## Collected data entries
+ + +

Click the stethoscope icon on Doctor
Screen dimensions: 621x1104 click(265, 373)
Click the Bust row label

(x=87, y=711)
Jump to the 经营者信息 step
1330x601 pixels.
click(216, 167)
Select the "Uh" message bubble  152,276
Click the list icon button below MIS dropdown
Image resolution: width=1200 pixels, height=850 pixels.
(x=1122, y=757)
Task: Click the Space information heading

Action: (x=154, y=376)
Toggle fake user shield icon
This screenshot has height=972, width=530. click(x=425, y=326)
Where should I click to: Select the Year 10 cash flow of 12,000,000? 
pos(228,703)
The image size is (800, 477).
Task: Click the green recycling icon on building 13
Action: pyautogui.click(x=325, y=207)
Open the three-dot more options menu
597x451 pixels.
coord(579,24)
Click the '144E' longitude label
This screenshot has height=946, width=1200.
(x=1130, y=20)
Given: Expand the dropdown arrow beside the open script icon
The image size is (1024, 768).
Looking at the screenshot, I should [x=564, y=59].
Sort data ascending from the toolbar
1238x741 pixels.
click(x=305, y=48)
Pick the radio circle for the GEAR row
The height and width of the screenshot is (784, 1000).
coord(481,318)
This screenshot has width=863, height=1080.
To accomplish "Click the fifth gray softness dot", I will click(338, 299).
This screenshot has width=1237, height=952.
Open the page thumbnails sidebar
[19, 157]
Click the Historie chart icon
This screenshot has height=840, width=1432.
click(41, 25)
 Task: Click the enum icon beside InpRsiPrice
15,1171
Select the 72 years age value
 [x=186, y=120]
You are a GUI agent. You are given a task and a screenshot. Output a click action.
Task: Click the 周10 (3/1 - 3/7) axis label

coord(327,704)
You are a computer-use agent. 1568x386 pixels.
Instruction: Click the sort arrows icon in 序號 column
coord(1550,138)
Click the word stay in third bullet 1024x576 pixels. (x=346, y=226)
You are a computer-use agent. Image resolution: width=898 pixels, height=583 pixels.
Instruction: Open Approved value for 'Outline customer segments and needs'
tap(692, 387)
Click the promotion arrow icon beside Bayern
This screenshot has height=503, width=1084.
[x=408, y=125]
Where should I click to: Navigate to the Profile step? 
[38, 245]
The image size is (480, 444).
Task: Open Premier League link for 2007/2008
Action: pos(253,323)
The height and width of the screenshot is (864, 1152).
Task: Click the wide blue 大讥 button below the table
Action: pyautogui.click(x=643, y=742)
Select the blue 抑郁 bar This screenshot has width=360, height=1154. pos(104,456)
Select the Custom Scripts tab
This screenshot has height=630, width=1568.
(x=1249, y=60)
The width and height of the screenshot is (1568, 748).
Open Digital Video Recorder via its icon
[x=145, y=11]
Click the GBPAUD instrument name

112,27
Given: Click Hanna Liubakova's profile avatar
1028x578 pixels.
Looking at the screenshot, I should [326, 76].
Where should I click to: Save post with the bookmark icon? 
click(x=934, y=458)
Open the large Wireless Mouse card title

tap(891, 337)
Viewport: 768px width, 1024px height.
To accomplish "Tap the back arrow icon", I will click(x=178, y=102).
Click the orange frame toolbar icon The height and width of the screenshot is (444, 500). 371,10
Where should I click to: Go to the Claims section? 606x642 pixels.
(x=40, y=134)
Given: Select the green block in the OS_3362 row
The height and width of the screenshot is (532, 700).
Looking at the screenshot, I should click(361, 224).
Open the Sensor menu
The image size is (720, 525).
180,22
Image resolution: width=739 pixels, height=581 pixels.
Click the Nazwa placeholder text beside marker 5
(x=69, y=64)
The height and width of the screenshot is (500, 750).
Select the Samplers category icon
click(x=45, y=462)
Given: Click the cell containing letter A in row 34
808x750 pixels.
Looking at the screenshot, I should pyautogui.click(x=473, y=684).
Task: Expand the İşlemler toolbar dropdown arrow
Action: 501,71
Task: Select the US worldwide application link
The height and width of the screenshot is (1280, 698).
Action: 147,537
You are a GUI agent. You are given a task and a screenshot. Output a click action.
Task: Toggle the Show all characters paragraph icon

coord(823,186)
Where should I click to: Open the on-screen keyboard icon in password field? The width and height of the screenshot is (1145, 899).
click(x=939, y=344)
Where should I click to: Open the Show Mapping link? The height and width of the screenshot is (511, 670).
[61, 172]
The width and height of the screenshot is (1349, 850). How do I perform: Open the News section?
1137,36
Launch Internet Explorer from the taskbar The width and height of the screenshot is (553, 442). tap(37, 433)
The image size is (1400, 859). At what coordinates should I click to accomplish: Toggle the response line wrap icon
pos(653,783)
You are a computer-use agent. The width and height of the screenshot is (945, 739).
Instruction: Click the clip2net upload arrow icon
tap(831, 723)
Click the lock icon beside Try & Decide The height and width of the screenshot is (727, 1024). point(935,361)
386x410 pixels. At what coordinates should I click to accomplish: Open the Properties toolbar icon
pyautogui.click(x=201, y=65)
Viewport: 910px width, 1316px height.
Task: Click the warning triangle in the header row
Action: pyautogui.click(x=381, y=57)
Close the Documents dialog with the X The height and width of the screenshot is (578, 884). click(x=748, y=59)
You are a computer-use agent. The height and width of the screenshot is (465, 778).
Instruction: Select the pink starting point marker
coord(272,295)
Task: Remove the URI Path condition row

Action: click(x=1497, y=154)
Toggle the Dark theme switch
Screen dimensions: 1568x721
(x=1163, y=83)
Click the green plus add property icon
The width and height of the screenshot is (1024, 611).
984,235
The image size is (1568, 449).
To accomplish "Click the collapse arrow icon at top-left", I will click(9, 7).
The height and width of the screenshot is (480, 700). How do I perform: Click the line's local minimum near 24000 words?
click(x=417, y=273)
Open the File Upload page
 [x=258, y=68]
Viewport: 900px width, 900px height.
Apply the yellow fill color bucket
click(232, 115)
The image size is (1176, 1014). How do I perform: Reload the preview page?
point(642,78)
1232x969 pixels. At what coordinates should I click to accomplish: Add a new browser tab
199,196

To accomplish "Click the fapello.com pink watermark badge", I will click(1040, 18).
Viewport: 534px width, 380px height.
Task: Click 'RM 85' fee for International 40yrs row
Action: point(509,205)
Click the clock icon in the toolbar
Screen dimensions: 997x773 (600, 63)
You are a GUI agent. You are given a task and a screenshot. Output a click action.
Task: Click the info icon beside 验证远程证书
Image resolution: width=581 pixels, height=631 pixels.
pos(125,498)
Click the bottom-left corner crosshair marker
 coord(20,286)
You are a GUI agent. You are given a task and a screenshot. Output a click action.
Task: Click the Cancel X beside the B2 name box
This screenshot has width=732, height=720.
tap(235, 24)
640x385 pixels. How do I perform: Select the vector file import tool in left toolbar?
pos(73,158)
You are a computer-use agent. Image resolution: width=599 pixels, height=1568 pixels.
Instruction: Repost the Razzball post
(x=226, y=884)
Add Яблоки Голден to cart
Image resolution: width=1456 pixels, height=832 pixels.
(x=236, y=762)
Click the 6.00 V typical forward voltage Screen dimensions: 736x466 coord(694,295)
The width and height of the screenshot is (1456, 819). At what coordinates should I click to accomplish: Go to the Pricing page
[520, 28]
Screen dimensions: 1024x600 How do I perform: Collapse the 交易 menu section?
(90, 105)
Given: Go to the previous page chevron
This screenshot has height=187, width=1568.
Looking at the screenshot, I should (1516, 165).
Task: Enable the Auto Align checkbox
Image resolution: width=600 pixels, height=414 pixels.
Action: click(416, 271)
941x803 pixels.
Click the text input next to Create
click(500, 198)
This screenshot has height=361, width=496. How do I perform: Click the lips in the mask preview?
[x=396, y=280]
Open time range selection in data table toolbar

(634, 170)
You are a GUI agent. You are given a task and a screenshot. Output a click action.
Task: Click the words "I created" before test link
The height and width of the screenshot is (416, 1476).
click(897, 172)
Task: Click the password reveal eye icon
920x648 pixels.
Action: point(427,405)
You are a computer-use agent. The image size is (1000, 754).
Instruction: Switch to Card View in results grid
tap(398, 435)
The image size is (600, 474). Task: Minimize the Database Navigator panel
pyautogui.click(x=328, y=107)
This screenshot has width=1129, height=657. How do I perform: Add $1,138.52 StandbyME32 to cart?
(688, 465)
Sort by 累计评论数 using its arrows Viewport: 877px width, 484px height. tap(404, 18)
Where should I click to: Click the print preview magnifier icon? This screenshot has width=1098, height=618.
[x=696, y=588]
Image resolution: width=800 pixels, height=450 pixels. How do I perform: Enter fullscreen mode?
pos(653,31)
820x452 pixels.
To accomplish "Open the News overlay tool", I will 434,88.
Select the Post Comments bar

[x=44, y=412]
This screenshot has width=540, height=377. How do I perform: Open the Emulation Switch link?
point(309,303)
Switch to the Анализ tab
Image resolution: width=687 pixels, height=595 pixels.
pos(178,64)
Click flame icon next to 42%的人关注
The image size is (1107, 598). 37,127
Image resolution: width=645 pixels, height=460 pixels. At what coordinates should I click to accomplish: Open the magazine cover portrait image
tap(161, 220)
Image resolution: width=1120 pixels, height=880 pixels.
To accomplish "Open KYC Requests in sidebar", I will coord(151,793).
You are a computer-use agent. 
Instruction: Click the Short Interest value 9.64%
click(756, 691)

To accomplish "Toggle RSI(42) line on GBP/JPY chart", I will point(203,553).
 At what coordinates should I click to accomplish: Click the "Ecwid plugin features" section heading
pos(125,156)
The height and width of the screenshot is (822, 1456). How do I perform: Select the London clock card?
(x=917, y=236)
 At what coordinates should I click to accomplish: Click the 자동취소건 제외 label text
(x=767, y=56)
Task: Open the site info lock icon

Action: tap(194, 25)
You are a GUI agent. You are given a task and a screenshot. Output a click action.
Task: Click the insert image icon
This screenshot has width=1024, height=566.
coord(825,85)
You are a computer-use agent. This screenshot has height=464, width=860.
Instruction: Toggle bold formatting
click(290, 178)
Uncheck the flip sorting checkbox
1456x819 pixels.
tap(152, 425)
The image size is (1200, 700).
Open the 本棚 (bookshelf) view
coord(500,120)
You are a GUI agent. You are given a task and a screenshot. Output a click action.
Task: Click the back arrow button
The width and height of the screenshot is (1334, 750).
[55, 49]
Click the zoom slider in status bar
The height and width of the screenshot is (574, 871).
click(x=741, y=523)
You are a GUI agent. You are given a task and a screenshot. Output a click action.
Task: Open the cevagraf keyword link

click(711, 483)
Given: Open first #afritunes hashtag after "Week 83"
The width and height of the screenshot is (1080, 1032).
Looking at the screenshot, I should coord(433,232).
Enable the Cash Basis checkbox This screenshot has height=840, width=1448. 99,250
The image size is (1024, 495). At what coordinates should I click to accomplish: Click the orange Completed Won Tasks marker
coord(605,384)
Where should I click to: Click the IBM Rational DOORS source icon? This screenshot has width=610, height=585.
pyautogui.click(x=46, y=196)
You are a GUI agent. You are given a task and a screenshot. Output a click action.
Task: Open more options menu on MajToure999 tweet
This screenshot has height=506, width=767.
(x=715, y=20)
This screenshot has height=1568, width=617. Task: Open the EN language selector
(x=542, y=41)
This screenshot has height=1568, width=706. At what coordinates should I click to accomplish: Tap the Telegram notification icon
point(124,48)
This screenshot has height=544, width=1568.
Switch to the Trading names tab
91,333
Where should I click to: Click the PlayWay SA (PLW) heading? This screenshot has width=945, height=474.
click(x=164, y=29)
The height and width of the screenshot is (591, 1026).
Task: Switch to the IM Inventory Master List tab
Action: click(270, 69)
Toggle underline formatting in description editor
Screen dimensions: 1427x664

+ + +

## HOW TO COMPLETE THIS TASK
From the entries, report every line in which the string "more" occurs.

## EXERCISE OUTPUT
Open the three-dot more options menu
Task: Open more options menu on MajToure999 tweet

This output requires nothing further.